Carlton S. Wilder Assistant Professor Xing Xie has received a National Science Foundation Early Career Development Award to study and understand how systems using electric fields to purify water kill pathogens. The approach, called locally enhanced electric field treatment, offers to potential to safely disinfect water supplies without adding chlorine and creating disinfection byproducts. (Photo Courtesy: Steve Johnson via Flickr)
Most of us don’t think much about it; we trust that the water pouring from our faucets is safe.
And it is, thanks to a reliable water purification system in use all over the world that filters out contaminants and uses chlorine to kill pathogens. There’s just one problem that’s been bothering environmental engineers since the 1970s: chlorine disinfection generates carcinogenic byproducts.
To be clear: the risk is absolutely minimal — and far less than the risk of fatal diseases from bad water, especially in developing countries. But what if there was another way to reliably decontaminate water and avoid those disinfection byproducts altogether?
Xing Xie is working on new technology to do just that, using a strong electric field to kill bacteria and other pathogens in water without the need for chlorine. The National Science Foundation sees promise in the idea and has given Xie a five-year Early Career Development Award to pursue this locally enhanced electric field treatment, or LEEFT.

* [GIVEN RECORDS]:
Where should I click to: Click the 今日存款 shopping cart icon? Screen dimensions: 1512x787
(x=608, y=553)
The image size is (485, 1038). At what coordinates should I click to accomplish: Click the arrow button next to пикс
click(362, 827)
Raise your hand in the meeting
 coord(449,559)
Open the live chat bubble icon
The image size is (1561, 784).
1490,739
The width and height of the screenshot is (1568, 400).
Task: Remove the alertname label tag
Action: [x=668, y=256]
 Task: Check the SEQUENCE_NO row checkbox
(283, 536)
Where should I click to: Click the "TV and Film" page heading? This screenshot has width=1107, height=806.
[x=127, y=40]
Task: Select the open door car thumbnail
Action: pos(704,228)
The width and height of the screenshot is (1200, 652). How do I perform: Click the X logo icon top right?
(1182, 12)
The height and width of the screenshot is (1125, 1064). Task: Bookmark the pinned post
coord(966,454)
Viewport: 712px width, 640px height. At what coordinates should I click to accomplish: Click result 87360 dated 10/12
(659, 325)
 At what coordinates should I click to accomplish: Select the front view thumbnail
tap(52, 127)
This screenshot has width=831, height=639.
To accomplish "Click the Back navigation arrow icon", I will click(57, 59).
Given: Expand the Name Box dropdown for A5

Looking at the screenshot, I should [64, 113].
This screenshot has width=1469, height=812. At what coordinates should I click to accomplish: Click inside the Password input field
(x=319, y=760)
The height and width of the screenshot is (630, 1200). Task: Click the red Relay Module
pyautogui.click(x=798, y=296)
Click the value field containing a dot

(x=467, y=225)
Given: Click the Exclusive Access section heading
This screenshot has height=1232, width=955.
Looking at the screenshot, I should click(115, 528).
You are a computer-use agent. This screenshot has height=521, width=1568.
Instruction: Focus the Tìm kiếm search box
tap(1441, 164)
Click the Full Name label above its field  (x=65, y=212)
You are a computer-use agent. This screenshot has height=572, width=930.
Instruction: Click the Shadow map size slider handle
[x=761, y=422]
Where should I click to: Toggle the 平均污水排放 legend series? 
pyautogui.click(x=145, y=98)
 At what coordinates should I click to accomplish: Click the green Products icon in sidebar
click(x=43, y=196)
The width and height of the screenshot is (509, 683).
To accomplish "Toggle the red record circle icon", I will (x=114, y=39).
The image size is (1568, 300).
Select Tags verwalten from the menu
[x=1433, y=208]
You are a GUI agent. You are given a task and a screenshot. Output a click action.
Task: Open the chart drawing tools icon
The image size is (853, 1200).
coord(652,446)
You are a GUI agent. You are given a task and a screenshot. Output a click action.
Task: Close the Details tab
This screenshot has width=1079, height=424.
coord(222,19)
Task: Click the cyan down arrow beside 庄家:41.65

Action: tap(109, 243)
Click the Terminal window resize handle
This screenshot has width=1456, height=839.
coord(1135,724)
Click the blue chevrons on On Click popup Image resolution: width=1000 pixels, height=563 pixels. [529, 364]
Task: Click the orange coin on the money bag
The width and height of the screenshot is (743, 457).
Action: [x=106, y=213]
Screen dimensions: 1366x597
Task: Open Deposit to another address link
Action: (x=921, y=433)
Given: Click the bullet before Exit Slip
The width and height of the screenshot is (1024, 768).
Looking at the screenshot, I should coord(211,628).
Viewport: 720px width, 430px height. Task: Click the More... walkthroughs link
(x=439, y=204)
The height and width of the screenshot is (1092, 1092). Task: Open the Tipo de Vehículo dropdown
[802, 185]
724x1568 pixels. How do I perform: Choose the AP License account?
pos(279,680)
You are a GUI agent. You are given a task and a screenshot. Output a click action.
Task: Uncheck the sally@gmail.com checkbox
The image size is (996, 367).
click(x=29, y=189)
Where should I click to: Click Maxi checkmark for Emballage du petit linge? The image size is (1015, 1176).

* [REQUIRED TASKS]:
1. Decide whether each statement agrees with the article on electric-field water disinfection. Answer yes or no for each and quote the words of the article that decide it.
(a) Chlorine disinfection produces byproducts that cause cancer.
(b) Xie's Early Career Development Award covers three years.
(c) The risk from disinfection byproducts is greater than the risk of fatal diseases from bad water.
2. Retype the portion of the article on electric-field water disinfection that begins with the words containing "Xing Xie is" and ends with "treatment, or LEEFT.".

* [RESPONSES BY ITEM NUMBER]:
1.
(a) Yes: "chlorine disinfection generates carcinogenic byproducts"
(b) No: "a five-year Early Career Development Award"
(c) No: "far less than the risk of fatal diseases from bad water"

2.
Xing Xie is working on new technology to do just that, using a strong electric field to kill bacteria and other pathogens in water without the need for chlorine. The National Science Foundation sees promise in the idea and has given Xie a five-year Early Career Development Award to pursue this locally enhanced electric field treatment, or LEEFT.